▶ [What the task asks]
Please read the vaping forum thread below: how much does Skobbejak think he spent in a month, and on what?

▶ [Excerpt provided]
┌────────
You know where I can get the xstar vtc4?


----------



## Ricgt

Nope you are fine dude, all looks in order to me


----------



## GerhardpaulFourie

@Skobbejak, dis wragtig baie goed vir een maand but as the others said...when the bug bites its definitely not cheaper than smoking, but who can argue against health and nice goodies. Vaping is for sure one of my favourite hobbies. Cheers, enjoy and happy vaping!

Reactions: Like 1 | Agree 1


----------



## Skobbejak

Cool, tx G


----------



## Daniel

Thx I feel better now at least one more person has spent more than me last month lol

Reactions: Funny 1


----------



## Skobbejak

Lol, i think i spend over 15k in a month.... On mods and juice, maby more but dont tell the wife...lol

Reactions: Like 1 | Winner 1 | Funny 1


----------



## Daniel

sho bru , rather delete that post LOL .... hope there's a Reo in that budget ...


----------



## Andre

Daniel said:


> sho bru , rather delete that post LOL .... hope there's a Reo in that budget ...


Reo order round 3 should be closing soon. So hurry if you want before Xmas! http://www.ecigssa.co.za/threads/reo-round-3.7112/


----------



## Daniel

Andre said:


> Reo order round 3 should be closing soon. So hurry if you want before Xmas! http://www.ecigssa.co.za/threads/reo-round-3.7112/



Ogh , I'm afraid the vape budget is all tapped out ... besides I think the Reo will be wasted on me I'm a very light Vaper still ....

Reactions: Like 1


----------



## ZYLOSS

Wow, dis nogals n kolleksie daar skobbejak! lekker man, lekker! Soos die res van die mense hierop se, wag tot jy RDA's begin bou en rond mee speel, dis n ander level van amazing. JY moet eendag my Wolraad Wolkemaker ontmoet!


----------
└────────
▶ [Data shown]
┌────────
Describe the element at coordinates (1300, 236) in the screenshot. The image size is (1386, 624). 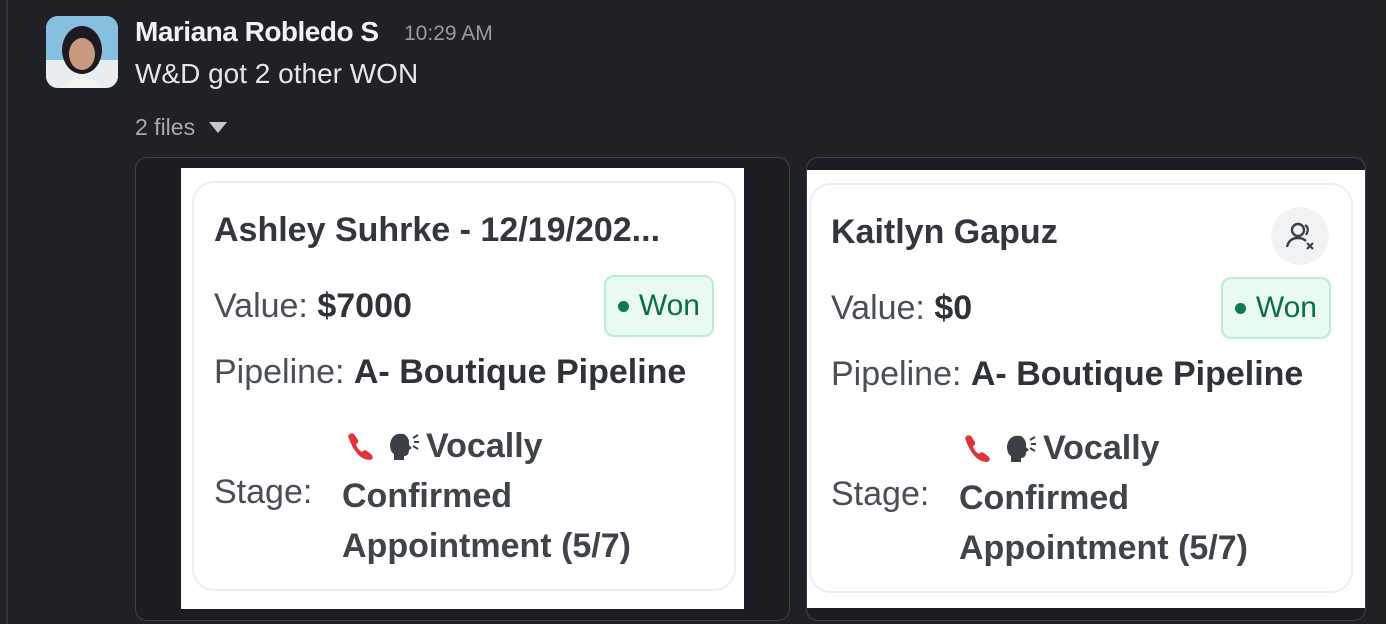
I see `contact-remove-icon` at that location.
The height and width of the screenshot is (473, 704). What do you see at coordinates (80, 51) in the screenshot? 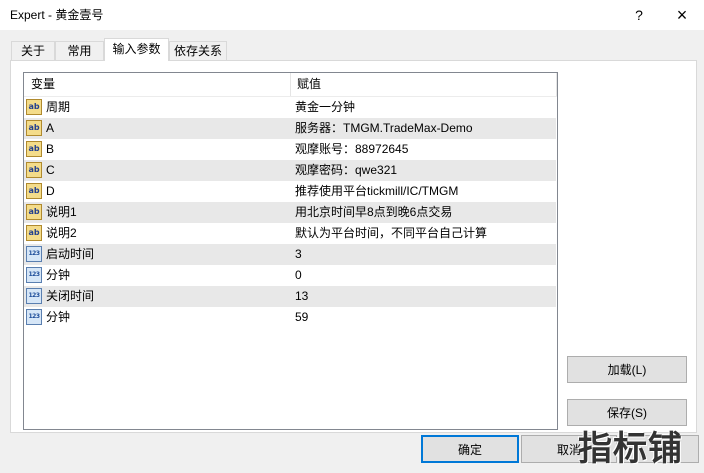
I see `tab-common: 常用` at bounding box center [80, 51].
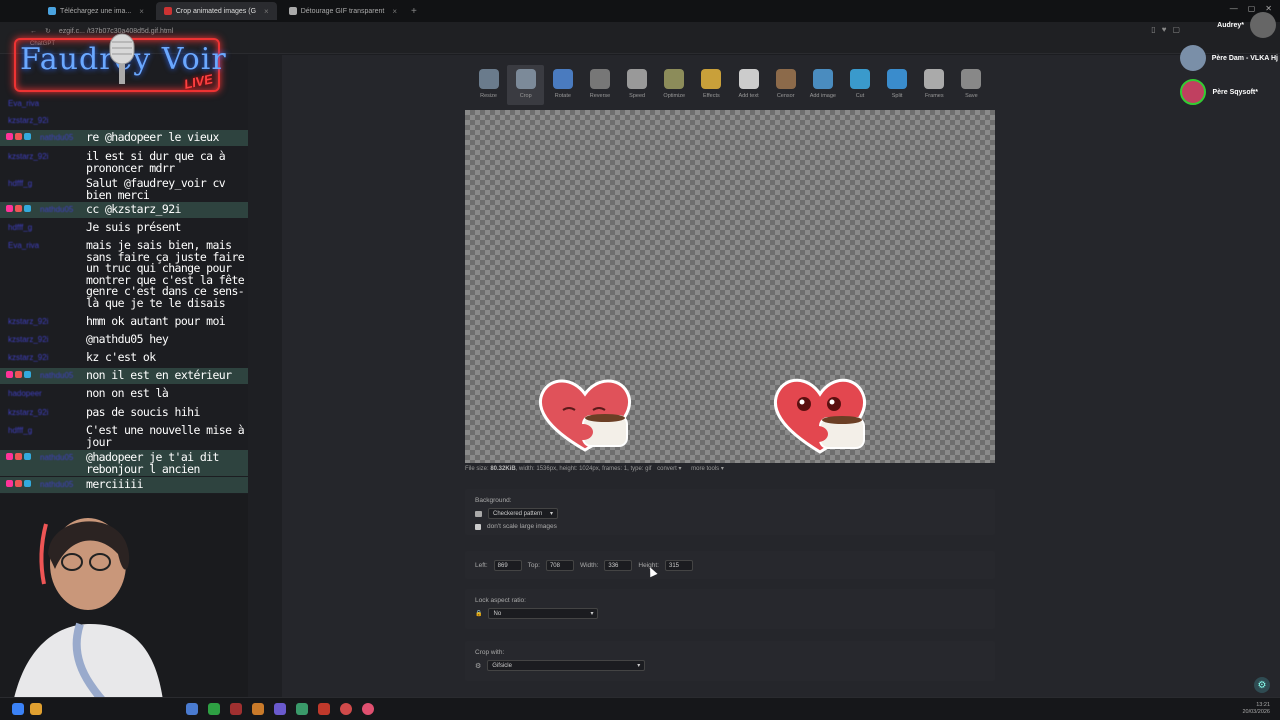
└────────
▶ [Solved problem]
Over 15k, on mods and juice.